Sat Jun 21 18:53:18 PDT 2008

First, is there a way to search the archives for this list ?  I  
apologize in advance if I have stepped on a FAQ.

My goal is to execute legacy binary machine code from a very old one  
of a kind computer on a variety of modern computers.   I already wrote  
an emulator for the legacy machine that executes the old machine  
code.  However, my emulator is just an interpreter and therefore has  
some limitations:

- The emulator spends a lot of time in an executive loop that fetches  
legacy instructions, decodes them, and jumps to appropriate C  
functions that emulate each legacy instruction.  The executive loop  
also has to handle emulated interrupts, support single-step debugging,  
etc.

- The emulator is compiled and run on only a few modern hardware/ 
operating system combinations.  The emulator is fairly portable, but  
extensive optimizations on some platforms restrict capabilities on  
other platforms.

- The emulator executes the legacy machine code unmodified which is  
good, but that means opportunities for optimization are lost.  The  
legacy machine code is full of dead code, jumps to jumps, redundant  
sub-expressions, unnecessary memory accesses, etc.  Back in the old  
days, compilers really didn't optimize at all.  They generated  
horrible code that was sometimes hand modified.

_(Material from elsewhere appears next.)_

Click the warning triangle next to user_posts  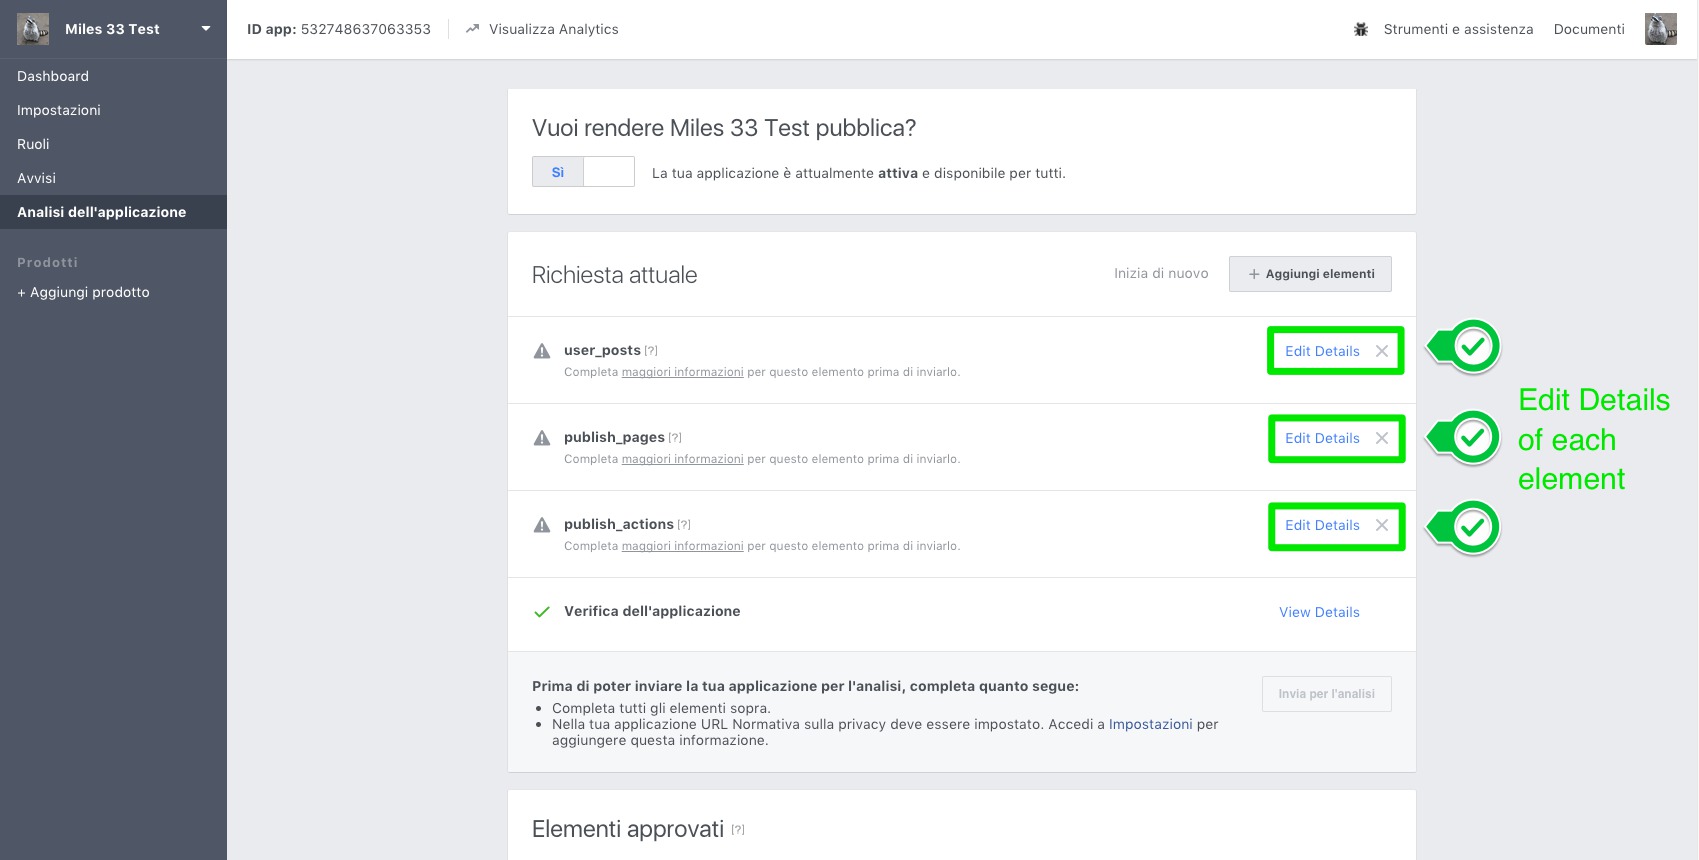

My idea is to convert my emulator into a translator that emits LLVM IR  
either directly or via calls to the LLVM library.  I would then  
execute the result via JIT or native code compilation...

Is this a reasonable approach ?
Can this approach be used even when the legacy code is self  
modifying ?  After a code modification, a re-translation and re-JIT  
would be needed.

Are there any general suggestions ?